SOURCE RECORDS.
-------------------------

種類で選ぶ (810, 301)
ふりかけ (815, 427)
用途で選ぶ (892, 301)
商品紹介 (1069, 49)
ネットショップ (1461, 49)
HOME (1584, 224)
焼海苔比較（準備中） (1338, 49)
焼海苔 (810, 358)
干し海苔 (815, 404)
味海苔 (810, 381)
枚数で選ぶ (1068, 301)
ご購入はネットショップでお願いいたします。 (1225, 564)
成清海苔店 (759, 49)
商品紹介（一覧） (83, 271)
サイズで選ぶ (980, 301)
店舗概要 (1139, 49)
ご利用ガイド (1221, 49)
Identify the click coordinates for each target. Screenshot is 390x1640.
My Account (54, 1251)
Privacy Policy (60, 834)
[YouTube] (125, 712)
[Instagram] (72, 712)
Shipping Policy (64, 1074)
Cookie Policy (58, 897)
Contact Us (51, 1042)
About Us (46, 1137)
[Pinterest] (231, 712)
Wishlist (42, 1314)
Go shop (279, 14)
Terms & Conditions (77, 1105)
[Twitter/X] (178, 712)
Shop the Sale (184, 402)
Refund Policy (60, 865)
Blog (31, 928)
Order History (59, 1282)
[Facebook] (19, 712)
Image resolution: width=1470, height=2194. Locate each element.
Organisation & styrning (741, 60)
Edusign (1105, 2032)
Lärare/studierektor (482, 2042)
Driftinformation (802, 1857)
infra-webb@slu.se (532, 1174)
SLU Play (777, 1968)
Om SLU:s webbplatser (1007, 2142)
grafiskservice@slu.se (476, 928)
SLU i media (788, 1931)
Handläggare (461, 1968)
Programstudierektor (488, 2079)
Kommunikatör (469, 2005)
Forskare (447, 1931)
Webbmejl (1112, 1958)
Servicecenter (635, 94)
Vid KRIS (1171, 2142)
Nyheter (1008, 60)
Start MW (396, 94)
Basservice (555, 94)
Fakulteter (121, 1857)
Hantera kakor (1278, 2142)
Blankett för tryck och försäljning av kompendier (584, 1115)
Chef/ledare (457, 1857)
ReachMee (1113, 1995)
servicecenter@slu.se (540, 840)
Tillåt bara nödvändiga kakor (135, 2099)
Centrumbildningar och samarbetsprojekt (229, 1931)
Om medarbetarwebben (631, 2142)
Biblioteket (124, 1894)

-------------------------

WORK ITEM.
Out of the material above, select every line that holds the string "Policy".

FINISHED EXERCISE.
Privacy Policy (60, 834)
Shipping Policy (64, 1074)
Cookie Policy (58, 897)
Refund Policy (60, 865)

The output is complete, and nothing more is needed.